_Work to be completed_:
The whole listing should be retyped word for word, apart from the pictures it holds.

_Records for the exercise_:
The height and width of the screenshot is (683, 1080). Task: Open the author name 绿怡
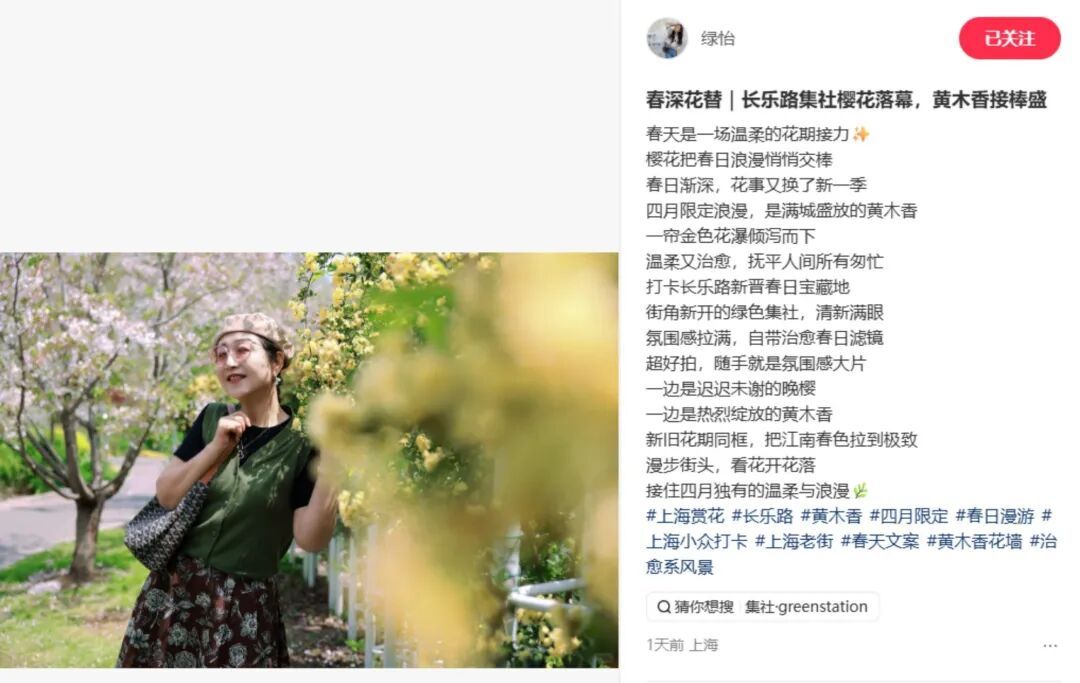pyautogui.click(x=718, y=39)
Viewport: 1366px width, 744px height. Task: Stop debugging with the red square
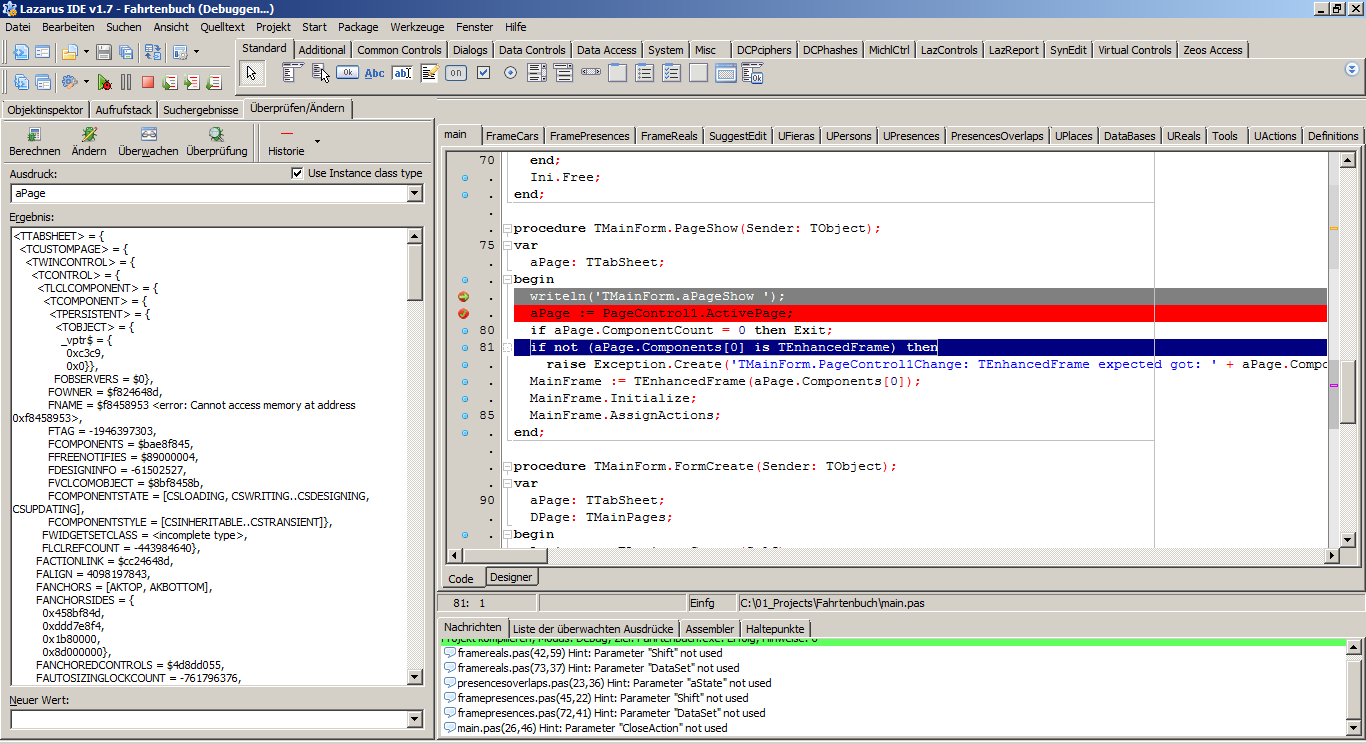(x=148, y=82)
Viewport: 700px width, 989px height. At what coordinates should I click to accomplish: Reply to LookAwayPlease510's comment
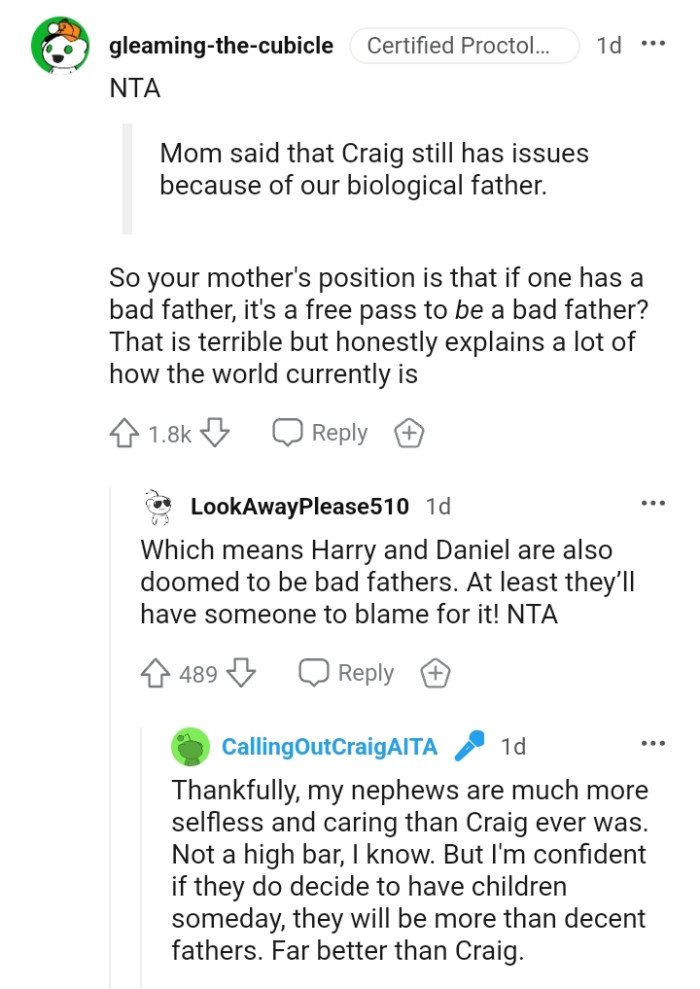pos(368,673)
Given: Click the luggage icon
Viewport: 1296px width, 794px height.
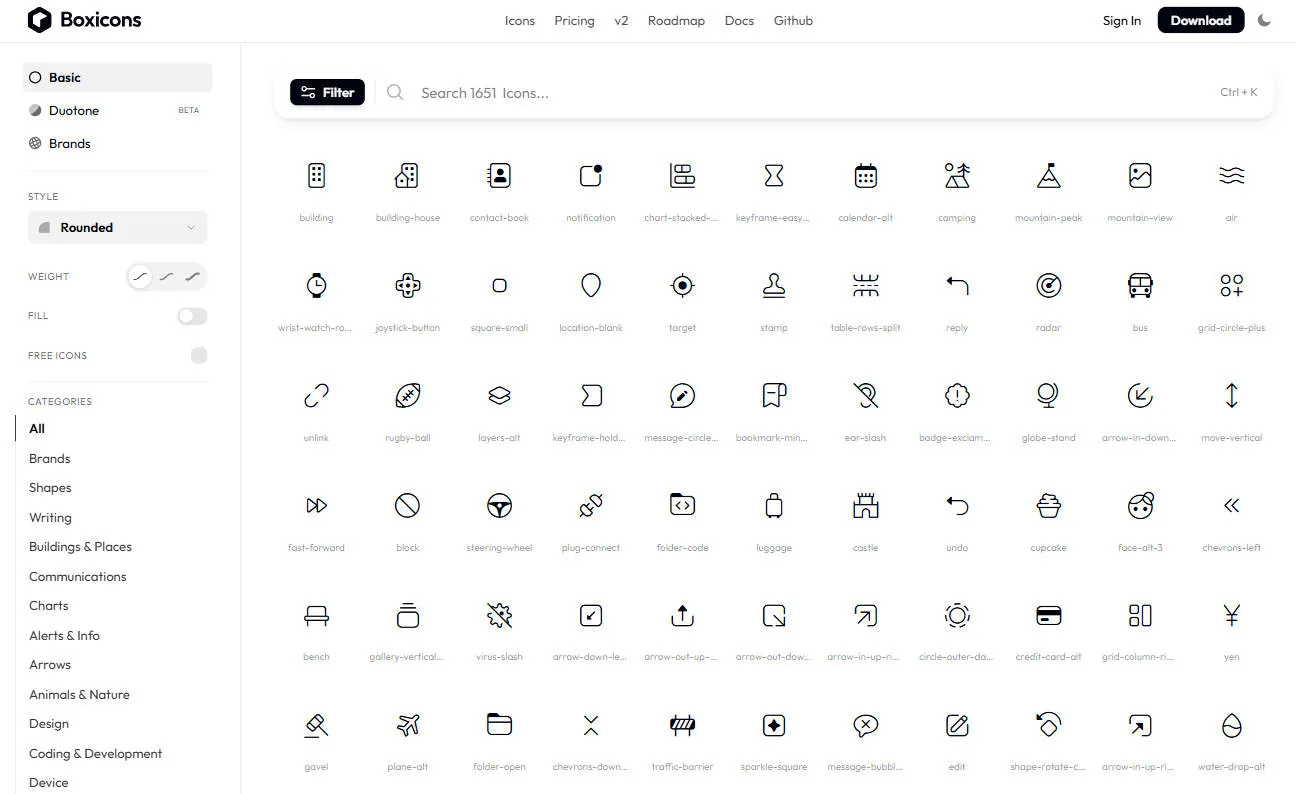Looking at the screenshot, I should tap(773, 505).
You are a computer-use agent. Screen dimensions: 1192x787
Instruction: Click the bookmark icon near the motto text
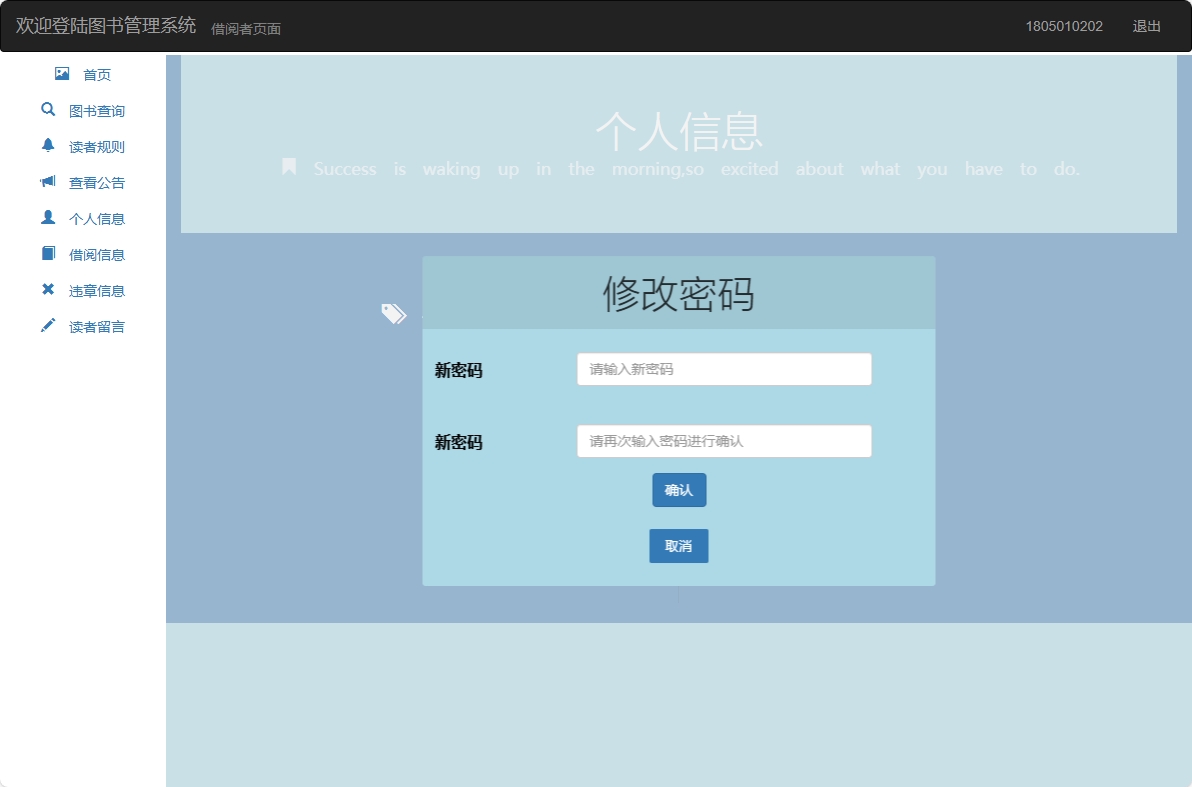pos(289,166)
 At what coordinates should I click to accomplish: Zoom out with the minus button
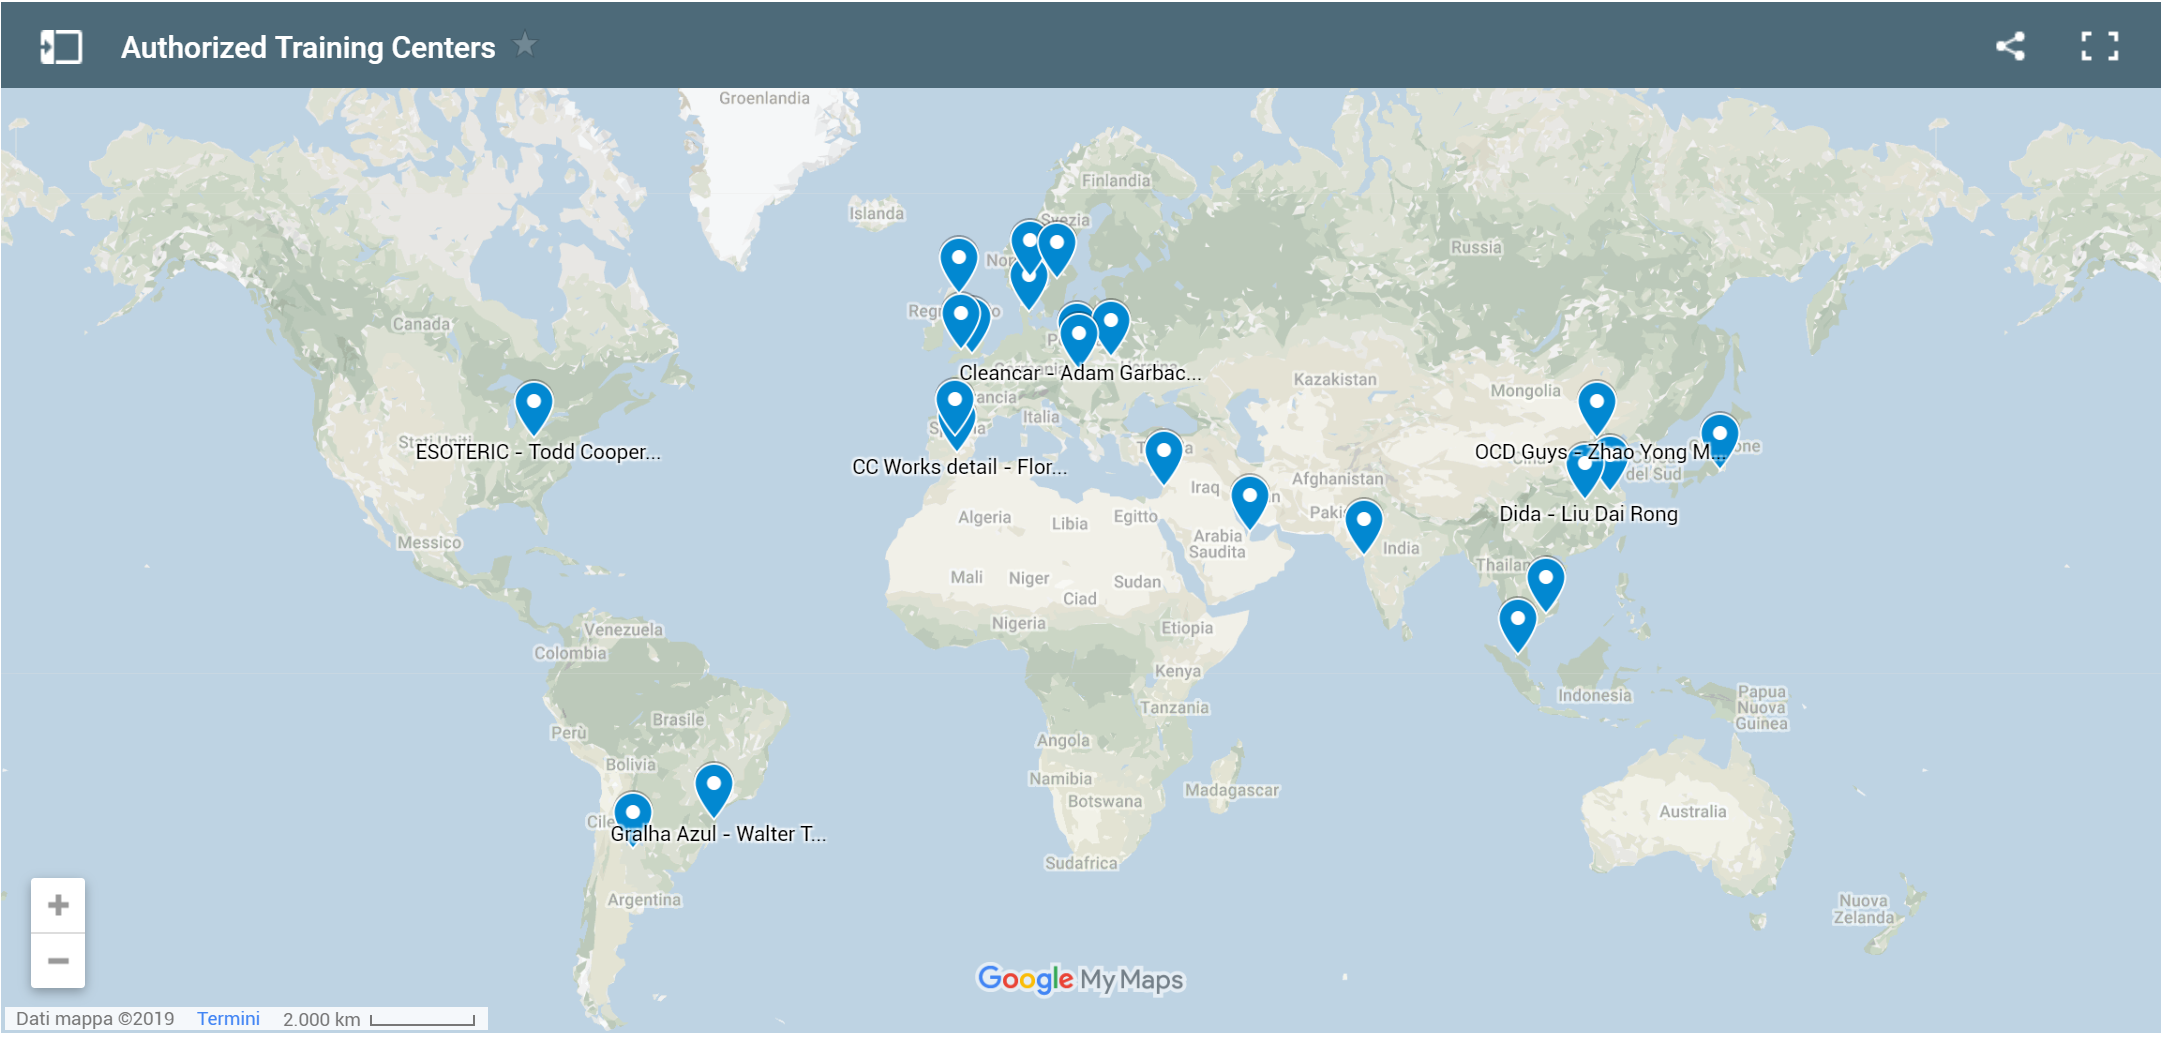click(58, 961)
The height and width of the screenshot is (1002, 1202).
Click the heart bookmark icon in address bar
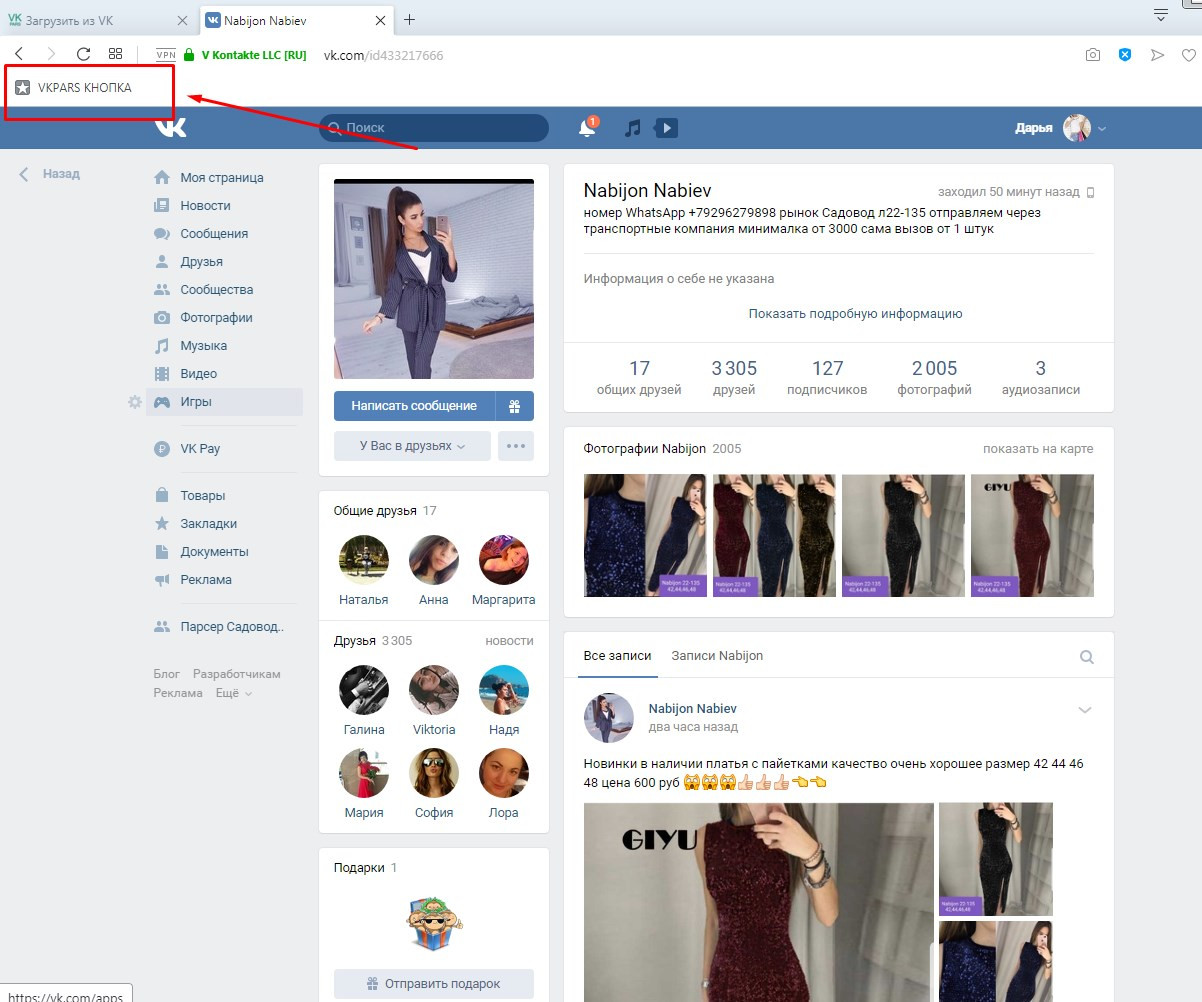point(1188,55)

_Answer area_:
The height and width of the screenshot is (683, 1080). Task: Open the author name 绿怡
pyautogui.click(x=718, y=39)
Viewport: 1366px width, 744px height. Task: Stop debugging with the red square
(x=148, y=82)
Viewport: 700px width, 989px height. At what coordinates should I click to accomplish: Reply to LookAwayPlease510's comment
pos(368,673)
Given: Click the luggage icon
Viewport: 1296px width, 794px height.
Looking at the screenshot, I should tap(773, 505).
You are a computer-use agent. Screen dimensions: 1192x787
Instruction: Click the bookmark icon near the motto text
pos(289,166)
 At what coordinates should I click to accomplish: Zoom out with the minus button
click(58, 961)
The height and width of the screenshot is (1002, 1202).
Click the heart bookmark icon in address bar
point(1188,55)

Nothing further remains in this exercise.